Two bombings in Kabul overnight. A huge truck bomb near the army base in Shah Shaheed killed 15 people and injured more than 200, apparently all civilians. The blast left a crater 10 meters deep, according to AFP.
Later, a suicide bomber attacked the police academy, causing an as yet unstated number of deaths. No-one has claimed responsibility for either attack as of 12:50 ET.
This follows multiple attacks on police locations on Thursday which killed 9, and the death of 17 Afghan personnel in a helicopter crash, which officials are attributing to a mechanical failure.
U.S. general John Campbell says that Afghanistan is losing 4,000 security personnel per month, mostly to desertion. However, out of a total of more than 300,000 personnel, he does not think this is "unsustainable." [Well, it would be 48,000 in a year, that's got to hurt. -- C]

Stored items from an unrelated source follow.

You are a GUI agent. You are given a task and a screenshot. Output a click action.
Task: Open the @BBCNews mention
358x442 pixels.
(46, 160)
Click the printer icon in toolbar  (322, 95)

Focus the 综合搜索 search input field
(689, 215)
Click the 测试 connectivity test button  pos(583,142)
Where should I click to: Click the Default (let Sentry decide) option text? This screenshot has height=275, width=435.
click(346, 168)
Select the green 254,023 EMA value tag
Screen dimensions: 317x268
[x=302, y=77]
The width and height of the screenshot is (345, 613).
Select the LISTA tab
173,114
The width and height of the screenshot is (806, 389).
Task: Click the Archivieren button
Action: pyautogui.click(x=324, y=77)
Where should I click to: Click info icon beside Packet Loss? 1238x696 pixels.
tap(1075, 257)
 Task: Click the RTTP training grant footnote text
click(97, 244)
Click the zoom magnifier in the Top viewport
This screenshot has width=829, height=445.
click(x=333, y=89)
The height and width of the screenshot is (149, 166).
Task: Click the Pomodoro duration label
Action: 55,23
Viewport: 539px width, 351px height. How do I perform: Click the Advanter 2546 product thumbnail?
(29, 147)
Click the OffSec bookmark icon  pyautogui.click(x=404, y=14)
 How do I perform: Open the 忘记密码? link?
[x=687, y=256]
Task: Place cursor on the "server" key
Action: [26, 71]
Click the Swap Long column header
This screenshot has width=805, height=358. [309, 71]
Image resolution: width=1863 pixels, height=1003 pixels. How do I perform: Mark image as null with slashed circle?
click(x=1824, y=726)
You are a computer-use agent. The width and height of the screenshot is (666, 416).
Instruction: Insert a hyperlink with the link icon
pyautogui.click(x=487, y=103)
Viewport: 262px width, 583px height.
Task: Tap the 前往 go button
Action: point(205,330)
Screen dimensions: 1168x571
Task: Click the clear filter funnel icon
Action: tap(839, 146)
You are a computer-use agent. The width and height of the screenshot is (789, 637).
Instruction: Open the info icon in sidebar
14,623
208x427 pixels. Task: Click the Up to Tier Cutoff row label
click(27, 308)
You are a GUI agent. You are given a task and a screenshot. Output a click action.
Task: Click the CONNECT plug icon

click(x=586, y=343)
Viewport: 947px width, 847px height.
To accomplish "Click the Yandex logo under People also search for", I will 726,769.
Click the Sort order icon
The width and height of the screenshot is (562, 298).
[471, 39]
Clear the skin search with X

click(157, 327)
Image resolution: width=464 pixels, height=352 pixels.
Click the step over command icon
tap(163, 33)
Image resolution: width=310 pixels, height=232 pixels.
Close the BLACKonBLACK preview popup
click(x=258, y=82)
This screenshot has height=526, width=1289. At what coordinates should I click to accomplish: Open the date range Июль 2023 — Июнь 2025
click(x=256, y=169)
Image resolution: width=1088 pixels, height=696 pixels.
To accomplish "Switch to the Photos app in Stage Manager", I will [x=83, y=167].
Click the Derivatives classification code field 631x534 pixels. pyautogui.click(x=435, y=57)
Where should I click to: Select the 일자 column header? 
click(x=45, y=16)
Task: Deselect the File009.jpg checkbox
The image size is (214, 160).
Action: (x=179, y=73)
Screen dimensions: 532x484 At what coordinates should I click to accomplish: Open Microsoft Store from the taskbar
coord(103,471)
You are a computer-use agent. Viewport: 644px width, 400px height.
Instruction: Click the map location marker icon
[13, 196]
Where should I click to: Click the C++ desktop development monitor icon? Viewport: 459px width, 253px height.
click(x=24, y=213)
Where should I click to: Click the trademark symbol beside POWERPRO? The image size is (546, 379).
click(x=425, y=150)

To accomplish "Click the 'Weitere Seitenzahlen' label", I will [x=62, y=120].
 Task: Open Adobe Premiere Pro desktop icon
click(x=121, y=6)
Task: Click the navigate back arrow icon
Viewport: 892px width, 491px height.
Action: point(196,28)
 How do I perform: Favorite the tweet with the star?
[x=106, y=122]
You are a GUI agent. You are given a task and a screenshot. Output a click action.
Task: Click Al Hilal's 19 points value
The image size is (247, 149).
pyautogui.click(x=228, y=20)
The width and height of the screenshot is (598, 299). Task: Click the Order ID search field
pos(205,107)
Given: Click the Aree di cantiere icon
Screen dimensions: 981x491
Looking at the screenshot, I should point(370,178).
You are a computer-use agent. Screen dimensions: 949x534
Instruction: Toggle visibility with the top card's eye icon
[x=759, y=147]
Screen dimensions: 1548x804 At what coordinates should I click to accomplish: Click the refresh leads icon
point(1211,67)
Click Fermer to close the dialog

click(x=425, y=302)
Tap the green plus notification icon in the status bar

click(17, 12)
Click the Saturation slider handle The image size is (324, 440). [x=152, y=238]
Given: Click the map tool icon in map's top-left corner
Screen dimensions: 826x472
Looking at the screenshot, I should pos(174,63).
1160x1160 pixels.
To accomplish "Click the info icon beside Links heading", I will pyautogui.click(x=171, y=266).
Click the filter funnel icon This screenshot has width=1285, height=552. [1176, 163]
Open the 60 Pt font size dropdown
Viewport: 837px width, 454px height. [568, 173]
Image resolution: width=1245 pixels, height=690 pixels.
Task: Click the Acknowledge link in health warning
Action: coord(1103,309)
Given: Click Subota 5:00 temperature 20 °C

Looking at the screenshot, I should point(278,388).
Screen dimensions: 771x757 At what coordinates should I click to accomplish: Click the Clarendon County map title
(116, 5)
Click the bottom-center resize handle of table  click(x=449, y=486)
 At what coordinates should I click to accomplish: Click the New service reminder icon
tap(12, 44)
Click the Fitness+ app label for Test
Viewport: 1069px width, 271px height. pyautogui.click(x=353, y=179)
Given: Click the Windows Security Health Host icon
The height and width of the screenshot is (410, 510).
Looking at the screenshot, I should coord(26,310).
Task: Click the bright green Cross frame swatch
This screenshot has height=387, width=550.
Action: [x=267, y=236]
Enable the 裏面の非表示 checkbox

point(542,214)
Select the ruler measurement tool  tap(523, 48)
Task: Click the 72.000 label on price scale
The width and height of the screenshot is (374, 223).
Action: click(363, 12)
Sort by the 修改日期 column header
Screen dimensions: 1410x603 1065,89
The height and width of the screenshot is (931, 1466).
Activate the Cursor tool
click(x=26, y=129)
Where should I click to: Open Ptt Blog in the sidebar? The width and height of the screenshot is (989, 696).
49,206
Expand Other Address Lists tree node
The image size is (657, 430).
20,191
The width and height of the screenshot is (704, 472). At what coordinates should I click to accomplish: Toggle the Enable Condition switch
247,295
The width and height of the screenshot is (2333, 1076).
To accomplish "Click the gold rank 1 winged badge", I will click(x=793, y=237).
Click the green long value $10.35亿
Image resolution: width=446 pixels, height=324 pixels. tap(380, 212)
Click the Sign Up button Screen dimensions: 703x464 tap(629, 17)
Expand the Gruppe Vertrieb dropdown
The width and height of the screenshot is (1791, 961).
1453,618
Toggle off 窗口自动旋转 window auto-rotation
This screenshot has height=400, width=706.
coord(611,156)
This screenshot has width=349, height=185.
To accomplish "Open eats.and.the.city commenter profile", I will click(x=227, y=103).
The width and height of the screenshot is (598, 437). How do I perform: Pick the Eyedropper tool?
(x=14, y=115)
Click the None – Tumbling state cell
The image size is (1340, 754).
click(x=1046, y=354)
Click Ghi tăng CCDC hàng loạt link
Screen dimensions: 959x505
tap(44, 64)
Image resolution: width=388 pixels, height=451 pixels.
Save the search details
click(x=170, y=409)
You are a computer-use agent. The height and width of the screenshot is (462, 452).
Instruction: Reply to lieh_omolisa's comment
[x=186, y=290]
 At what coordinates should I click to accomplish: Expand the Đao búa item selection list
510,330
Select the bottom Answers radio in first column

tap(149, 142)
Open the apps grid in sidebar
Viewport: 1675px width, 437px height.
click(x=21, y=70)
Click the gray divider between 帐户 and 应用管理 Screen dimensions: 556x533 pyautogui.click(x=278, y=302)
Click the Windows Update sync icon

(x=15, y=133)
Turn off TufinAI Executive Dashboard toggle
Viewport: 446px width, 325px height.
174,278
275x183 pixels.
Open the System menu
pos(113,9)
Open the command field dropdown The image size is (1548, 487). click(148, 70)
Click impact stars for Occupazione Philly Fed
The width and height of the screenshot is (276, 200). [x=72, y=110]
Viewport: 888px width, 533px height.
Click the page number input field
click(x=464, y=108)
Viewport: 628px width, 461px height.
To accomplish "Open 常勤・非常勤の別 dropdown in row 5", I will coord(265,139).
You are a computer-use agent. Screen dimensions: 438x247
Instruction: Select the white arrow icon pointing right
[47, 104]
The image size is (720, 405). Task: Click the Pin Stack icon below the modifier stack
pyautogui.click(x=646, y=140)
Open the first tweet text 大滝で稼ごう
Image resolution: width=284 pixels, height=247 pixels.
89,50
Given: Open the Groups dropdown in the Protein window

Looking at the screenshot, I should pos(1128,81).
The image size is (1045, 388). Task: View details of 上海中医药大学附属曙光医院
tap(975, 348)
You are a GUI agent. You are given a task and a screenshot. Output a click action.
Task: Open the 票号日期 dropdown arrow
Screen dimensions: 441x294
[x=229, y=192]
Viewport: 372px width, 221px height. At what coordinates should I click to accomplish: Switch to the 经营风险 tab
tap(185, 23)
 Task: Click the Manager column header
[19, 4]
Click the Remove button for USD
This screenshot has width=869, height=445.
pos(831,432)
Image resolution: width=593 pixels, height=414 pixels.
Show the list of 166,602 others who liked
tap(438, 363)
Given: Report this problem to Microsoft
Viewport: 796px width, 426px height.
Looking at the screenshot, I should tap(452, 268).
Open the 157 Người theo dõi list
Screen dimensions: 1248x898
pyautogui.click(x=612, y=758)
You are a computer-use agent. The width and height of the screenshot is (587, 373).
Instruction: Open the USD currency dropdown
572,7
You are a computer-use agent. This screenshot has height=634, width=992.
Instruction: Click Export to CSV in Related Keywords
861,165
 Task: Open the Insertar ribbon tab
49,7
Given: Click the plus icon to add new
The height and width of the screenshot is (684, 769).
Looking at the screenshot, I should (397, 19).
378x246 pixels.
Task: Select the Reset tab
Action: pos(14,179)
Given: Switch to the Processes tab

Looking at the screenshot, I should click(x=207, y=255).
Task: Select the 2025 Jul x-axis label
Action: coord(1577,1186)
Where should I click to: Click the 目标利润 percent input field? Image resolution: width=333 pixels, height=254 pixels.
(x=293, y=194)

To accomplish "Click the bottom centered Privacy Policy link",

The Taliban leadership crisis continues, with dissenters contending that Mullah Mansour is a puppet of the Pakistani directorate of Inter-Services Intelligence. [It is not clear what factions may be behind the recent attacks, but clearly the turmoil in the Taliban does not bode well for prospects for peace. -- C] As Salih Doğan Writes in Zahman:
One would have thought that the death of Mullah Omar would weaken the Taliban insurgency and Kabul would have the upper hand in the peace talks; however, the group had accelerated attacks in Afghanistan after NATO concluded its combat mission by the end 2014 and they inflicted a record number of casualties on the Afghan national security forces. Taking the existence of current splinter groups and a possible power struggle within the Taliban administration into account, it will be really difficult for the Afghan government to find one-man leadership to negotiate with.